Observes Shahram Chubin, coauthor of Iran and Iraq at War (1988), although Baghdad, not Tehran, struck the first formal blow, “What made war likely—even inevitable—was not simply Iran’s provocations, but also its neglect of, and disdain for, the (traditional) military balance obtaining between the two countries.”[7] In the analysis of Efraim Karsh, editor of The Iran-Iraq War (1989), Iraq’s invasion constituted preemption, or “an offensive move motivated by a defensive strategy.”[8] Explanation, of course, is not justification, but it behooves us to emphasize that immoral does not necessarily mean irrational. To the contrary, as Dilip Hiro identifies, the “opportunities for Iraq were immense; the risks, if any, minimal.”[9] “Objectively,” judges the military historian John Keegan in The Iraq War (2004), “the resort to force was a logical option.”[10]
Indeed, military force thwarted Khomeini and kept Saddam in power. “War with Iran,” international relations scholars John Mearsheimer and Stephen Walt conclude, “was not a reckless adventure; it was an opportunistic response to a significant threat.”[11]
Moreover, while Saddam severely underestimated the Iranians, their zealotry, not his, perpetuated the fighting. As Shahram Chubin explains, for Tehran, the war “came to represent a test of the revolution,” epitomizing “all the themes of suffering and martyrdom which the leadership seemed determined to cultivate. In time,” the war and the revolution merged, so that the war, like the revolution, was to be “unsullied by practical considerations,” like the ceasefires over the years Iraq offered or accepted but Iran snubbed. Indeed, Iran’s “definition of the absolute stakes that the war represented (which brooked no compromise) helped fuel it long after it made any sense.”[12]
That the war raged so statically resulted also partially from the complicity of U.S. foreign policy, which strove to ensure that neither side emerged victorious. While the Reagan administration, in violation of acts of Congress, secretly armed the ayatollahs, Saddam generously benefited from the infamous U.S. “tilt” toward Iraq. This was, after all, the Cold War, and official U.S. policy was to coddle anti-communists.

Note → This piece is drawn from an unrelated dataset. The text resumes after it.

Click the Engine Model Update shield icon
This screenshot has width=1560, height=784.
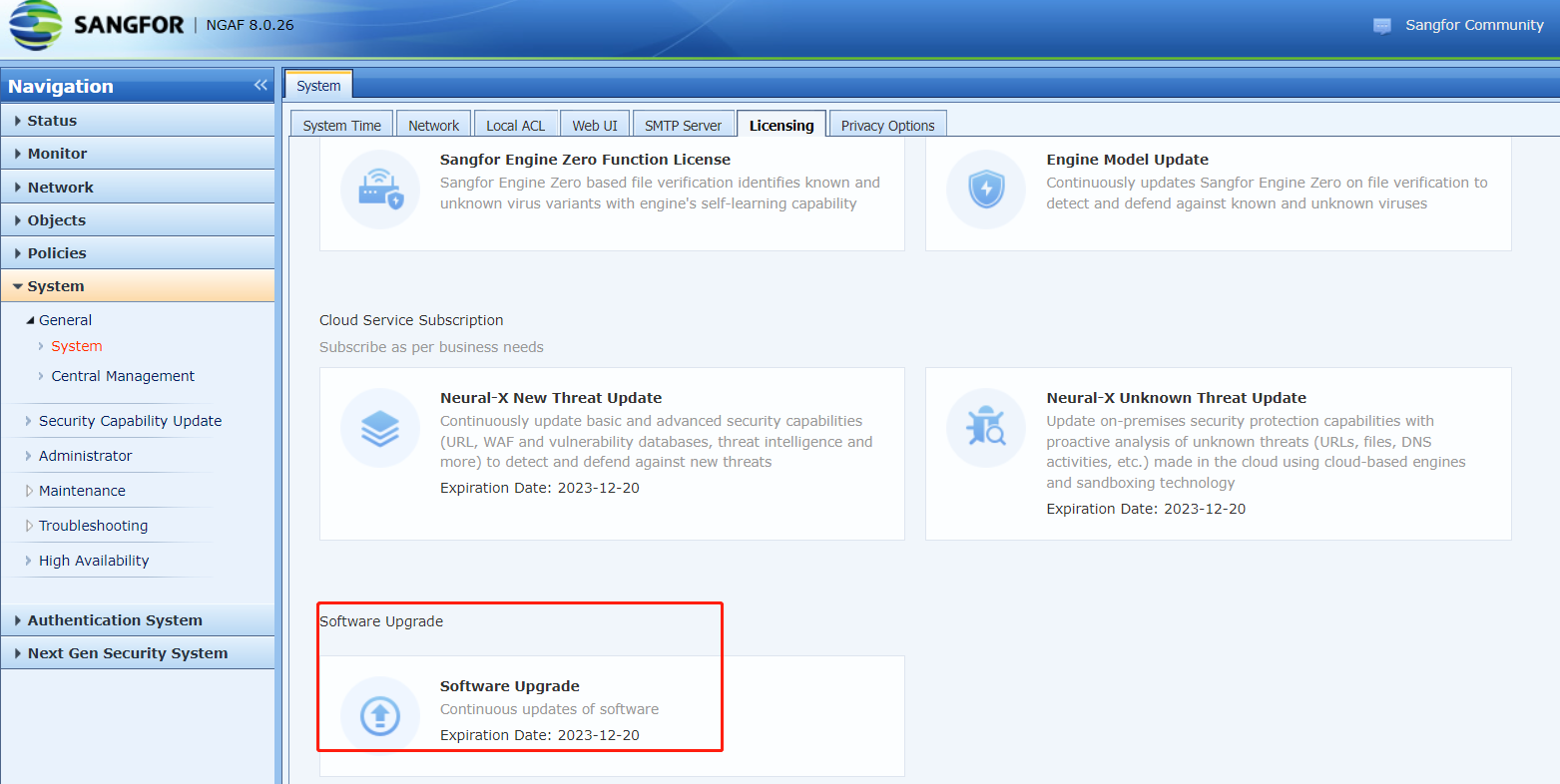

[1] Christopher Hitchens, “Taking Sides,” Nation, October 14, 2002. <http://www.thenation.com/doc.mhtml%3Fi=20021014&s=hitchens>
President Bush preferred the adjective “unbalanced.” George W. Bush, Speech, United States Military Academy, West Point, New York, June 1, 2002. <http://www.whitehouse.gov/news/releases/2002/06/20020601-3.html>
[2] Condoleezza Rice, as quoted in James Risen, David E. Sanger and Thom Shanker, “In Sketchy Data, Trying to Gauge Iraq Threat,” New York Times, July 20, 2003, p. A1. <http://www.nytimes.com/2003/07/20/international/worldspecial/20WEAP.html?ex=1095134400&en=0e16fd2c53ba2bf1&ei=5070&hp>
[3] Michael Sterner, “The Persian Gulf: The Iran-Iraq War,” Foreign Affairs, Fall 1984. <http://www.foreignaffairs.org/19840901faessay8401/michael-sterner/the-persian-gulf-the-iran-iraq-war.html>
[4] Dilip Hiro, The Longest War: The Iran-Iraq Military Conflict (New York: Routledge, 1991), p. 27.
[5] Shahram Chubin and Charles Tripp, Iran and Iraq at War (Boulder: Westview, 1988), p. 29.

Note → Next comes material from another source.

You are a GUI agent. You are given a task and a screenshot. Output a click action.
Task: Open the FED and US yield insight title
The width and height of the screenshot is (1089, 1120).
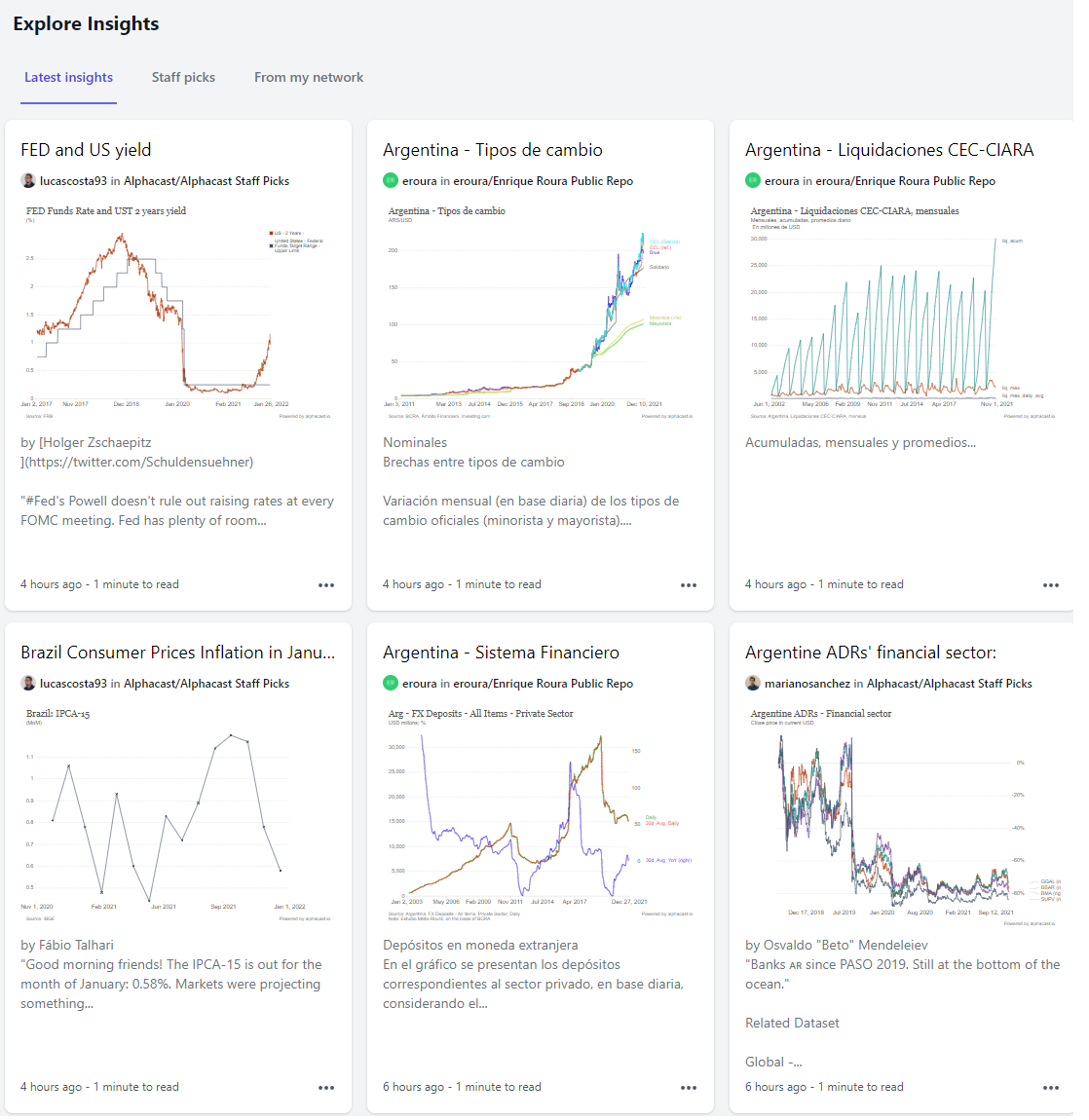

[6] Majid Khadduri, The Gulf War: The Origins and Implications of the Iraq-Iran Conflict (New York: Oxford University, 1988), p. 102.

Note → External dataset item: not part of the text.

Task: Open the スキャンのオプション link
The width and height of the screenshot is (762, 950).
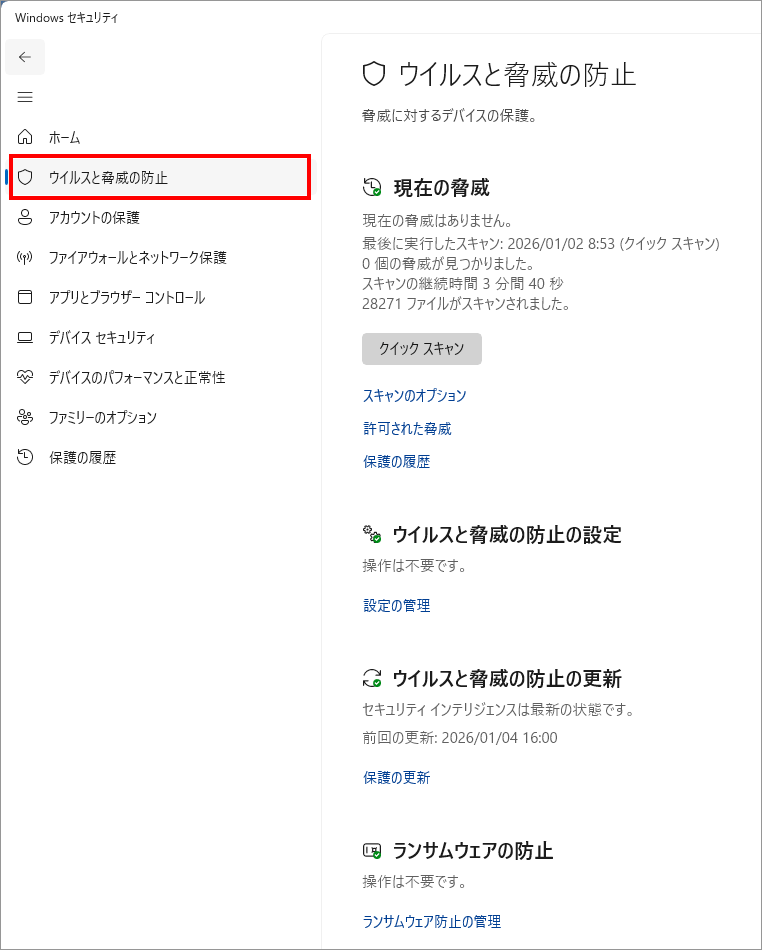Action: (x=414, y=395)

[7] Shahram Chubin, “Iran and the War: From Stalemate To Ceasefire,” in Efraim Karsh (ed.), The Iran-Iraq War: Impact and Implications (New York: St. Martin, 1989), p. 13.
[8] Efraim Karsh, “Introduction,” in Efraim Karsh (ed.), The Iran-Iraq War: Impact and Implications (New York: St. Martin, 1989), p. 1.
[9] Dilip Hiro, The Longest War: The Iran-Iraq Military Conflict (New York: Routledge, 1991), p. 38.
[10] John Keegan, The Iraq War (New York: Knopf, 2004), p. 61. Also see Efraim Karsh, “From Ideological Zeal To Geopolitical Realism: The Islamic Republic and the Gulf,” in Efraim Karsh (ed.), The Iran-Iraq War: Impact and Implications (New York: St. Martin, 1989), p. 30.
[11] John J. Mearsheimer and Stephen M. Walt, “Can Saddam Be Contained? History Says Yes,” Belfer Center for Science and International Affairs, November 12, 2002. <http://bcsia.ksg.harvard.edu/publication.cfm?ctype=paper&item_id=361>
[12] Shahram Chubin, “Iran and the War: From Stalemate To Ceasefire,” in Efraim Karsh (ed.), The Iran-Iraq War: Impact and Implications (New York: St. Martin, 1989), pp. 14-15.